What the task asks:
The required output is the line with "You are a computer-use agent." plus all lines that follow it to the end of the listing below, written out exactly, with no pictures.

Input material:
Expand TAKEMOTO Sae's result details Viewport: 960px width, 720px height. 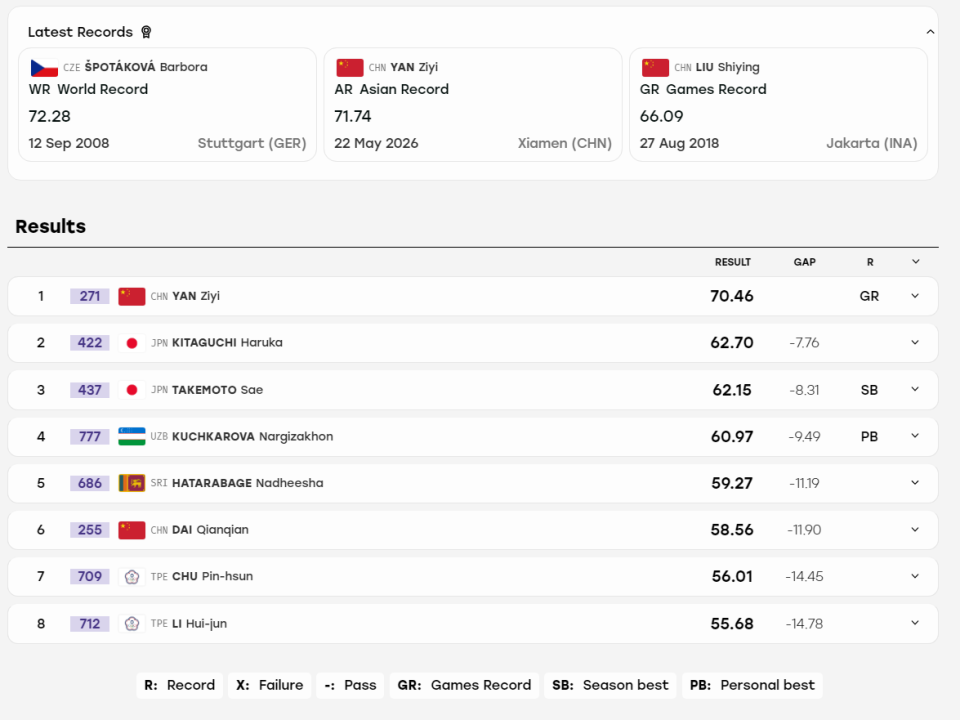[915, 389]
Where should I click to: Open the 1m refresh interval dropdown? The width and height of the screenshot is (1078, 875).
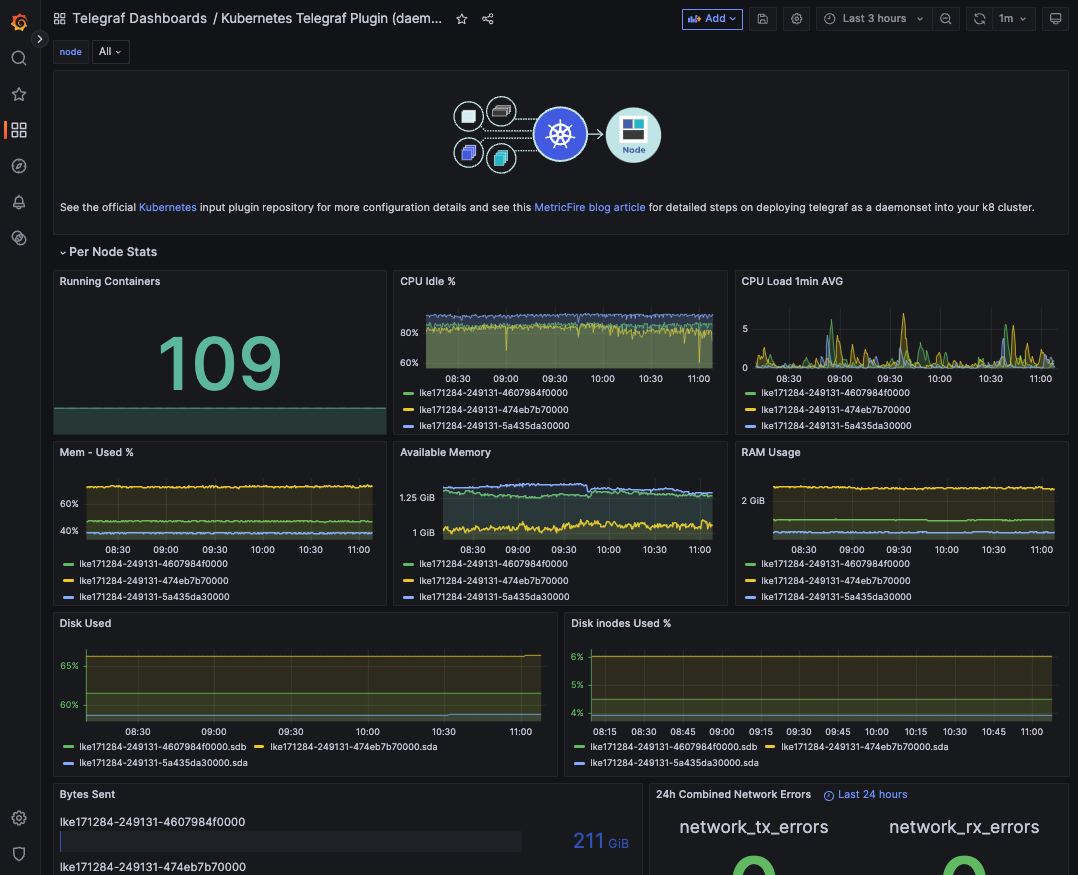pos(1012,19)
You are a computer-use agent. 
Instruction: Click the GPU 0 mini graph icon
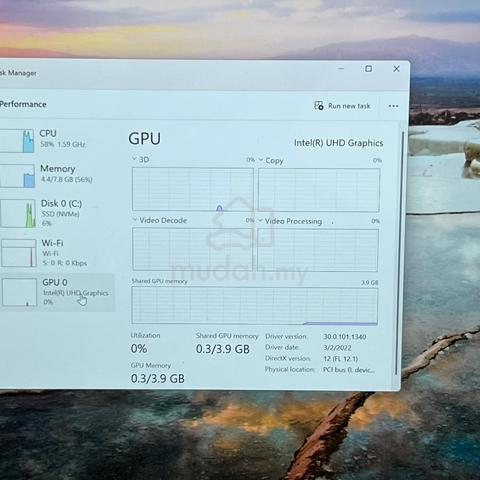click(19, 292)
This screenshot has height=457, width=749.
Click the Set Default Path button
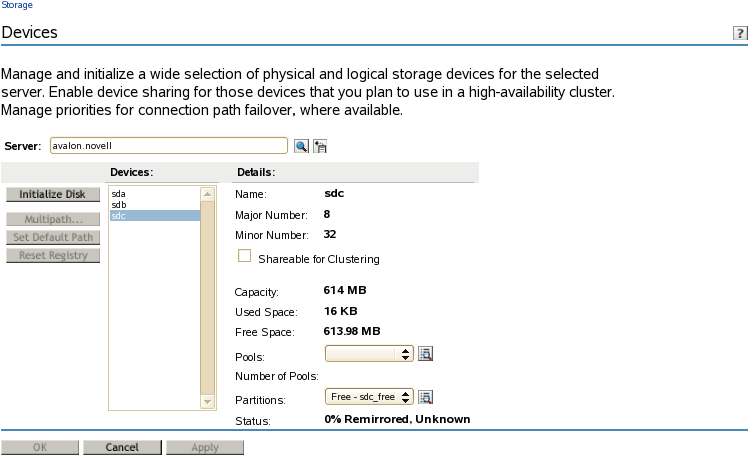pos(53,237)
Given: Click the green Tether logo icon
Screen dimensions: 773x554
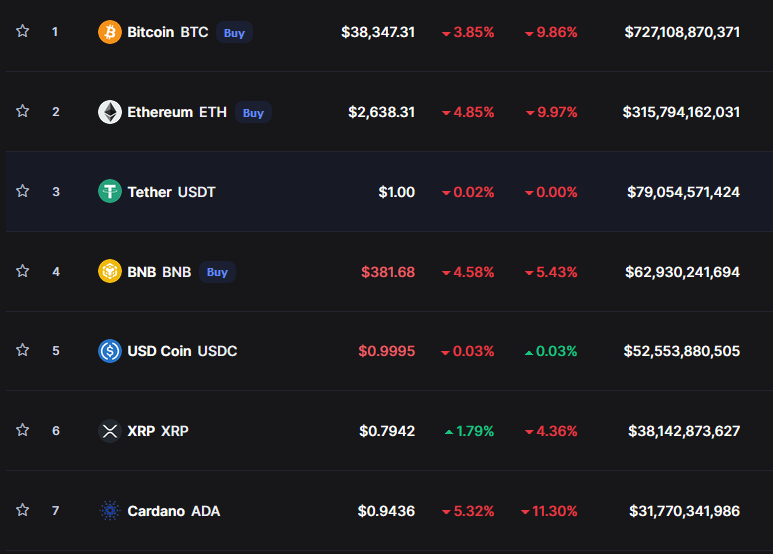Looking at the screenshot, I should point(110,191).
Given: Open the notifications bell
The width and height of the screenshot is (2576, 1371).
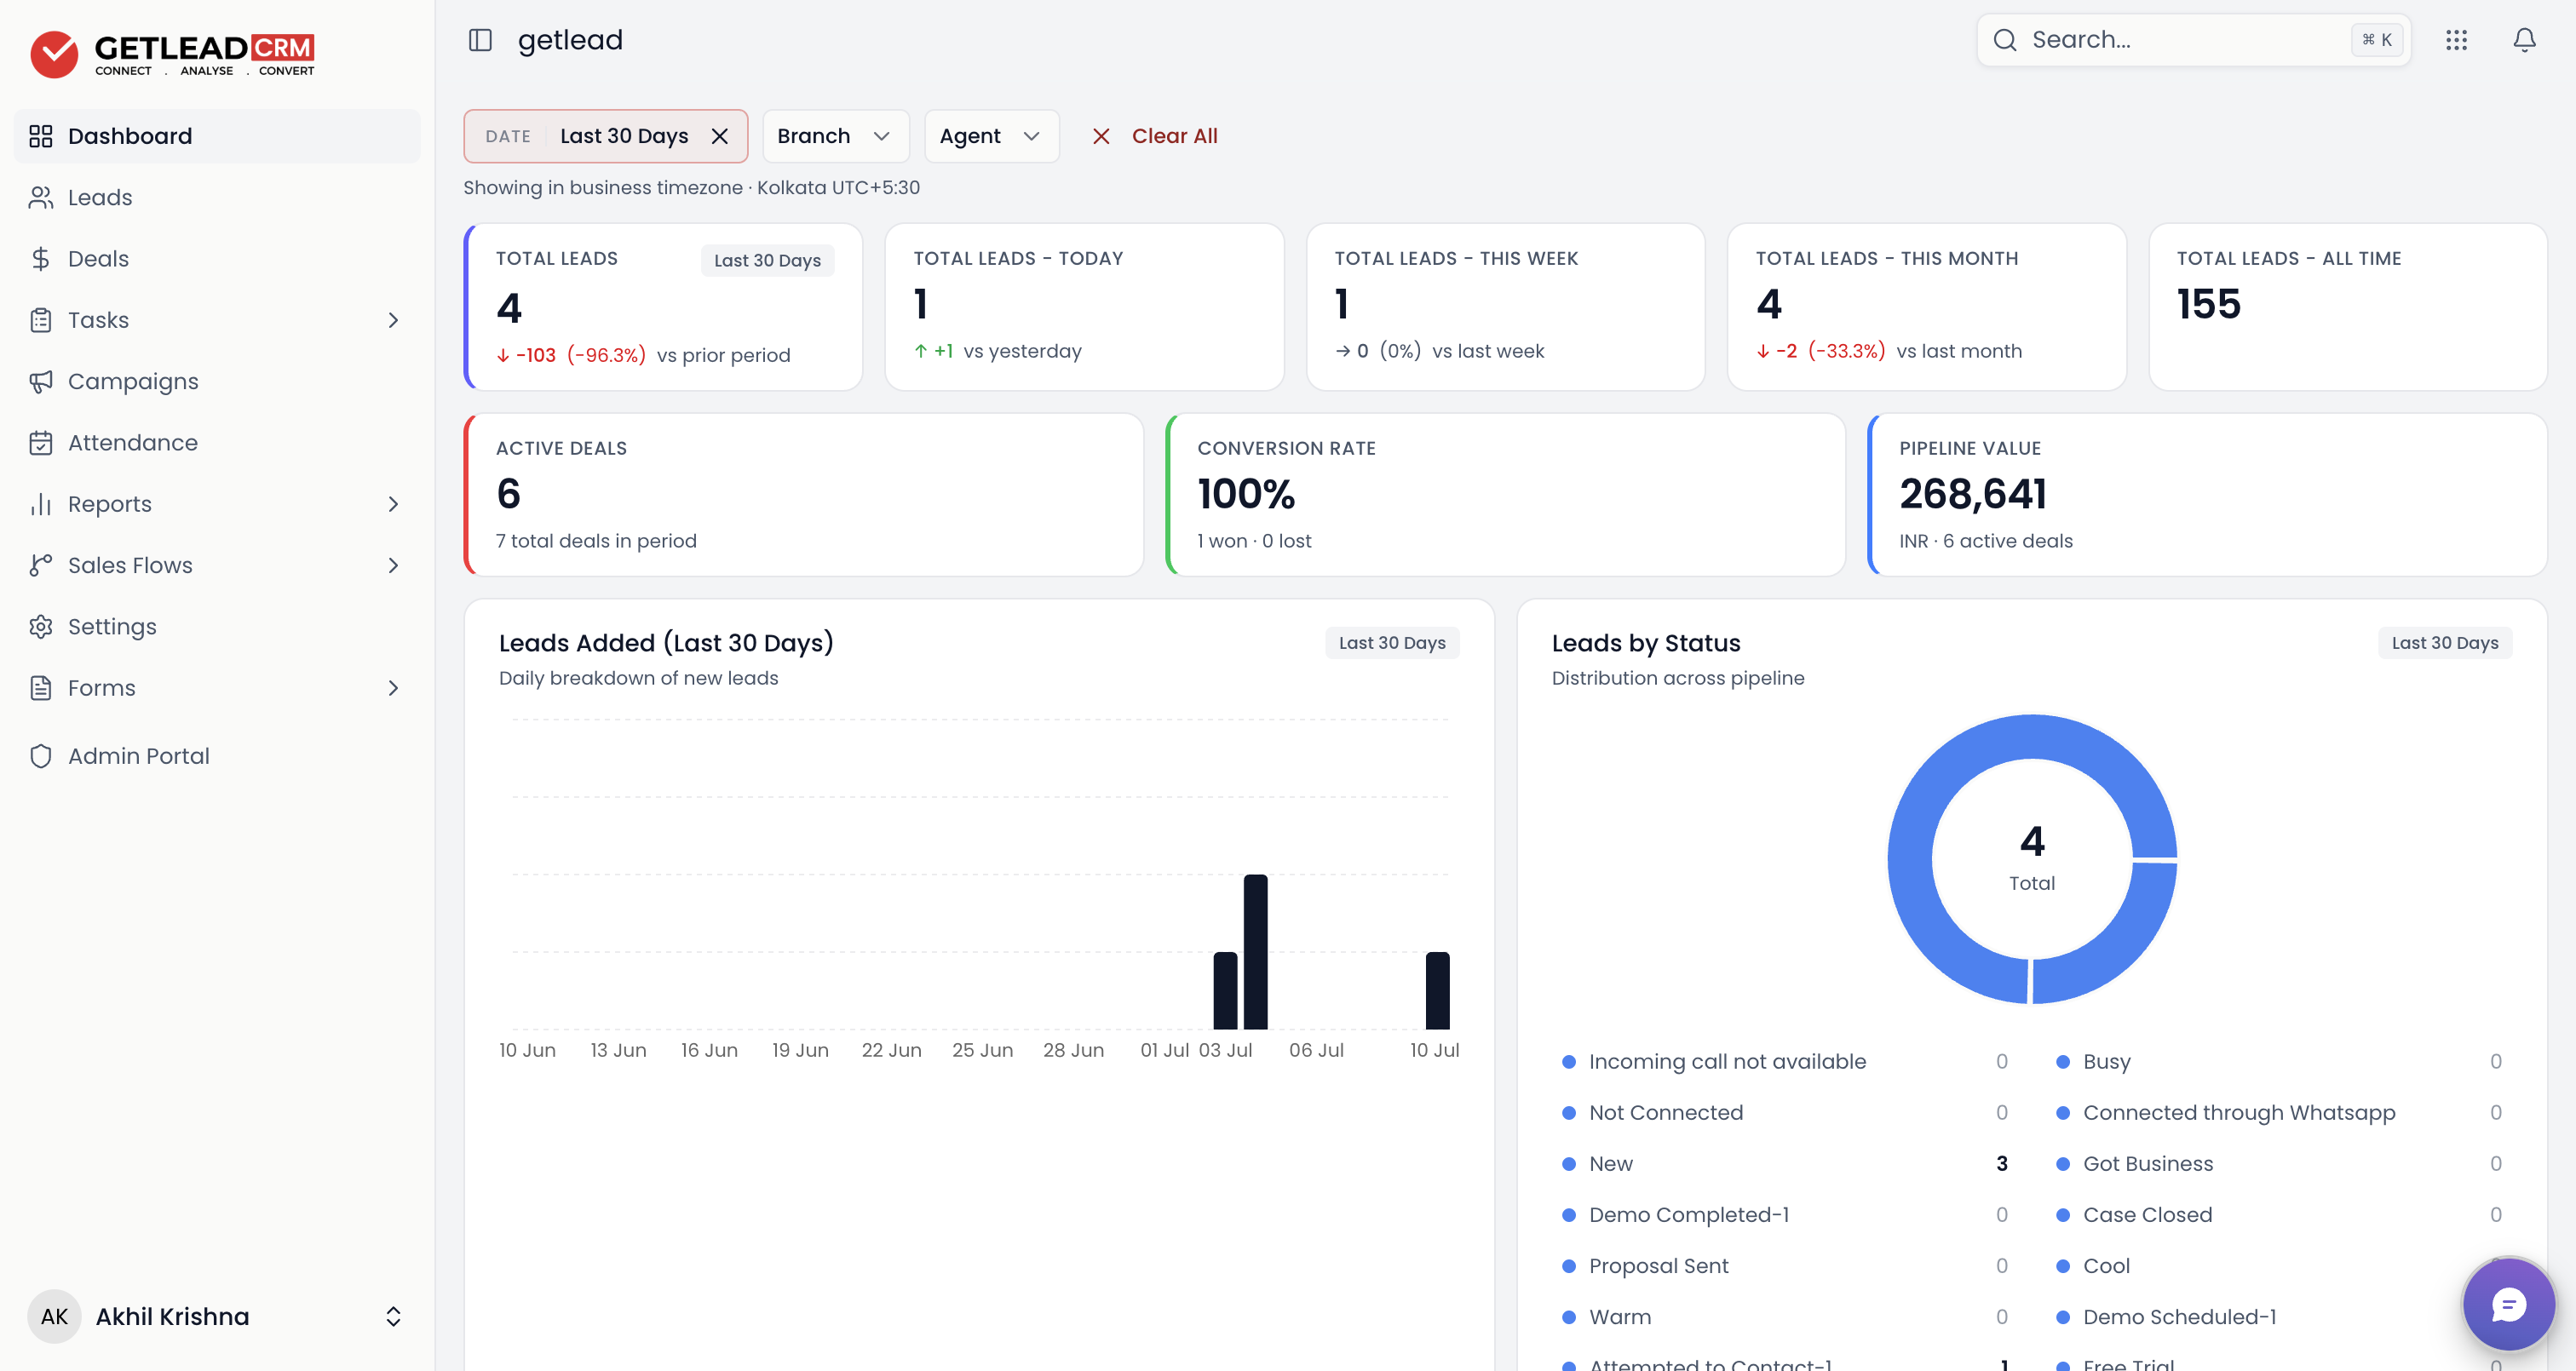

Solution:
You are a computer-use agent. 
Instruction: Click the GPU 0 mini graph icon
click(19, 292)
This screenshot has height=457, width=749.
Click the Set Default Path button
pos(53,237)
Given: Click the green Tether logo icon
Screen dimensions: 773x554
Looking at the screenshot, I should point(110,191).
Given: Open the notifications bell
The width and height of the screenshot is (2576, 1371).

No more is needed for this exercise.